▶ [本文]
* * * * * * * * *

実施されれば、厚労科研費によって研究する大学など研究機関は、COI委の設置が必要になる。研究者は、厚労科研費の交付申請までに、企業などから受け取っている研究費、株式、知的所有権など金銭的価値を持つ「経済的な利益関係」をCOI委に対し申告し、審査を申し出ていることが必要になる。申請時には審査結果までは必要としていない。
申告するケースについては、[1]企業・団体など同一組織からの年間の提供合計金額が100万円超[2]産学連携活動に関係する受入額が、同一組織から年200万円超””などと「例示」しているが、一般からの意見で“抜け道”も指摘された。
そのため、この例示にかかわらず「外部から弊害が生じているかのごとくみられる可能性が懸念される場合には、COI委員会に積極的に相談するなど」十分な注意が必要だとした。
審査結果、是正が必要となった場合は、当該研究への参加の取り止めや供与されている経済的利益の放棄などを機関の長が指導。厚労省にも報告する。必要に応じて厚労省も調査する。
13日の部会では、「外部から弊害が生じているかのごとくみられる可能性が懸念される」ケースについて、各機関に判断を委ねると、判断にバラツキが出るおそれが複数の委員から指摘された。矢島鉄也厚生科学課長は、活発な研究を阻害しないよう現場の状況に応じた対応が必要なため、画一的な運用にしなかったとして、理解を求めた。

* * * * * * * * *

[データのまとまり]
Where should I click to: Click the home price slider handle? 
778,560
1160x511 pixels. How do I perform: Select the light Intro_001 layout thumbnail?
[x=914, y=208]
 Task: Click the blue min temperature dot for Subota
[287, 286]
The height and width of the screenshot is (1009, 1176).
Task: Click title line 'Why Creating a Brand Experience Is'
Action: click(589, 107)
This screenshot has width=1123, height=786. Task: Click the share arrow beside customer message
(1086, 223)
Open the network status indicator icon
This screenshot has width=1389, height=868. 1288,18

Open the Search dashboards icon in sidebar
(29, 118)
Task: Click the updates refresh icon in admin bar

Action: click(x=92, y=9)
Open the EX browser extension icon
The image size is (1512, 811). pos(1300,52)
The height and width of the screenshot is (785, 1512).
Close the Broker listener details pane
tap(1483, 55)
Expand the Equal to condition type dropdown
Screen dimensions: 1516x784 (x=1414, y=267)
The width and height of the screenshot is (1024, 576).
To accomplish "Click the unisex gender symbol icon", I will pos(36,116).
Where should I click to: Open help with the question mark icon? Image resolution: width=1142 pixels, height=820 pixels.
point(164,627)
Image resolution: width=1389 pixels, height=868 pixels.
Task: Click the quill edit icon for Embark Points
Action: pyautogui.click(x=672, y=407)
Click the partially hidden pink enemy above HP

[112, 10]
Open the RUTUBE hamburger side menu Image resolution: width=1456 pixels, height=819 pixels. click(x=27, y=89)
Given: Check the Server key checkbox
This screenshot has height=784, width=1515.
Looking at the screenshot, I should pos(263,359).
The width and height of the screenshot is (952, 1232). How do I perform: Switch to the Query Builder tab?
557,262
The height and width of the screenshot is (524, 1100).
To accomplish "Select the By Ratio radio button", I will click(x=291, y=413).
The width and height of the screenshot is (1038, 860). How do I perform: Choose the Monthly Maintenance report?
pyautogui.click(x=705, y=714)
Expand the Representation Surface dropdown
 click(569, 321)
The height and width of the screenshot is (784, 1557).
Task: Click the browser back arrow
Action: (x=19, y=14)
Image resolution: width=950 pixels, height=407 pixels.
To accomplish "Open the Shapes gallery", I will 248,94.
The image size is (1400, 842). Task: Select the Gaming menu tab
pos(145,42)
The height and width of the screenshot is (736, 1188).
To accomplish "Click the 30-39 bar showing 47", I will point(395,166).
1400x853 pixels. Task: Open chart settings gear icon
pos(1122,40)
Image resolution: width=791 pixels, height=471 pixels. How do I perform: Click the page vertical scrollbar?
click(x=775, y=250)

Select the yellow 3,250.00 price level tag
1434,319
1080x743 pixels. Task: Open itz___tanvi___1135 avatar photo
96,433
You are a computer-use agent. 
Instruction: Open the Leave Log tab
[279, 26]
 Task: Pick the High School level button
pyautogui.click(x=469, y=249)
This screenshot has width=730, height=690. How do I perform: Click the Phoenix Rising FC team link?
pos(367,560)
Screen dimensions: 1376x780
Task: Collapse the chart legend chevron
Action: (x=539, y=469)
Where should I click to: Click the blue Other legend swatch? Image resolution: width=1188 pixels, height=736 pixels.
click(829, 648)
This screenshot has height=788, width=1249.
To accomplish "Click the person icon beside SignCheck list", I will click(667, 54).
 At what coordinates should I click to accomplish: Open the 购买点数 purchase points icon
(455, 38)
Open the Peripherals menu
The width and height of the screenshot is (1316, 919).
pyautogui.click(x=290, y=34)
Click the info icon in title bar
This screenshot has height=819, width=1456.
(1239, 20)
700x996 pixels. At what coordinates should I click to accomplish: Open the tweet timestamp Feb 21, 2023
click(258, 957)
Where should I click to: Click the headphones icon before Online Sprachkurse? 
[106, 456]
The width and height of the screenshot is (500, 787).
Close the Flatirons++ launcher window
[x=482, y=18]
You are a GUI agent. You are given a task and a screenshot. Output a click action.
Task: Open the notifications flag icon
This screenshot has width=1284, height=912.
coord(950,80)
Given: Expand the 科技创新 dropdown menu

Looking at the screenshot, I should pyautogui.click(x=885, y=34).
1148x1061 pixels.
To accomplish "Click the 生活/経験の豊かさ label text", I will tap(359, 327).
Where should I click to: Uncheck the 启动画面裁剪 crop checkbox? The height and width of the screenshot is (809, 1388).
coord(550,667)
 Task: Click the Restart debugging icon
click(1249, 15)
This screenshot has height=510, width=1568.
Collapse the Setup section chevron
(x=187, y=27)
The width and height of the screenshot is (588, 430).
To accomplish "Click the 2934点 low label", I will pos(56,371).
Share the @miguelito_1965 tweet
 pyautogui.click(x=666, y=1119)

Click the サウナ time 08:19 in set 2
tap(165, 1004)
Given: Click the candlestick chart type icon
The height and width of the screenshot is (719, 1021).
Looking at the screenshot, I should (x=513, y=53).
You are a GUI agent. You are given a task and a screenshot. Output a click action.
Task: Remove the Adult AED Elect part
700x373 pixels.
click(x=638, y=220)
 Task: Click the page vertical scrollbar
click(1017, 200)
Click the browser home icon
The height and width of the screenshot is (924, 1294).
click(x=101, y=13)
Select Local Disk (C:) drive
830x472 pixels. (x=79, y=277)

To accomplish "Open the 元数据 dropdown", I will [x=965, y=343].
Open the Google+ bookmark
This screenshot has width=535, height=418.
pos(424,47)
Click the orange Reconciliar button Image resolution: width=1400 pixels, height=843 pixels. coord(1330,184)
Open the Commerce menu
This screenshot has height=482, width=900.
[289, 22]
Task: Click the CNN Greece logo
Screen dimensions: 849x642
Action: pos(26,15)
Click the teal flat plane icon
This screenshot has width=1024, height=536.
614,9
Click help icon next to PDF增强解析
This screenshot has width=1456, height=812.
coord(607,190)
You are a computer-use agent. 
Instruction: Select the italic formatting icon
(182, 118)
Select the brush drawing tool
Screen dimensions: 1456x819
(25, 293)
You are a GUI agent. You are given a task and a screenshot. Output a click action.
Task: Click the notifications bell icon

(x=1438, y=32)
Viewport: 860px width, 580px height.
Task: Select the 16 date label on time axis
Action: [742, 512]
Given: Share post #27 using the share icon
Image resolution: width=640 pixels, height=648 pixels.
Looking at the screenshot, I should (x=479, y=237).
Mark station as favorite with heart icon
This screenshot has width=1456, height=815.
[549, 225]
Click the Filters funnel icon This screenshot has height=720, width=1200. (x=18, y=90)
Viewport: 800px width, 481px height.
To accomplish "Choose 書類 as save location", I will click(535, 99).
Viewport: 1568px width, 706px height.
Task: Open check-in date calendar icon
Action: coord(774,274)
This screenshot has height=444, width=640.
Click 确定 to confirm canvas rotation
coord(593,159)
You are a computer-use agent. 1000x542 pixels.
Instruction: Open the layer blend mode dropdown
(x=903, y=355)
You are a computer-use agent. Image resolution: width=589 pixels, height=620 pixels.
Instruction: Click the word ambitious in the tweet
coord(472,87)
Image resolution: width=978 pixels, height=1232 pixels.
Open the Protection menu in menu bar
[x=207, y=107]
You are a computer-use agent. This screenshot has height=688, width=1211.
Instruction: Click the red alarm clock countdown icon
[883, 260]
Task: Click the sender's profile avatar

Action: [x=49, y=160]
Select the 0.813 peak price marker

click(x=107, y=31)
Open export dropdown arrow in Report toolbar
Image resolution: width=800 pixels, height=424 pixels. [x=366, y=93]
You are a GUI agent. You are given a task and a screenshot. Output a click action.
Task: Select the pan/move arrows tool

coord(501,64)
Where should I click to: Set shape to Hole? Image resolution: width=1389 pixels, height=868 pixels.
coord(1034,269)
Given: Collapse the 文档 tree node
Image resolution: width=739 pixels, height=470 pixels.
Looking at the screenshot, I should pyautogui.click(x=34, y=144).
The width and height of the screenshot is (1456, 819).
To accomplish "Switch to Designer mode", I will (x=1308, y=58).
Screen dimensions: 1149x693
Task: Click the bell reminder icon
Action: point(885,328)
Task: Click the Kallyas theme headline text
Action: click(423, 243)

* * * * * * * * *

▶ [作業内容]
• 1. 本文のうち「そのため、この例示にかかわら」から始まり「要に応じて厚労省も調査する。」で終わる部分を、「厚労省」を「厚生労働省」に変えて書き直してください。
• 2. 本文によると、企業・団体など同一組織からの年間の提供合計金額がいくらを超えると、申告するケースの例示に当たりますか。

▶ [期待される結果]
• 1.
そのため、この例示にかかわらず「外部から弊害が生じているかのごとくみられる可能性が懸念される場合には、COI委員会に積極的に相談するなど」十分な注意が必要だとした。
審査結果、是正が必要となった場合は、当該研究への参加の取り止めや供与されている経済的利益の放棄などを機関の長が指導。厚生労働省にも報告する。必要に応じて厚生労働省も調査する。

• 2. 100万円を超える場合です。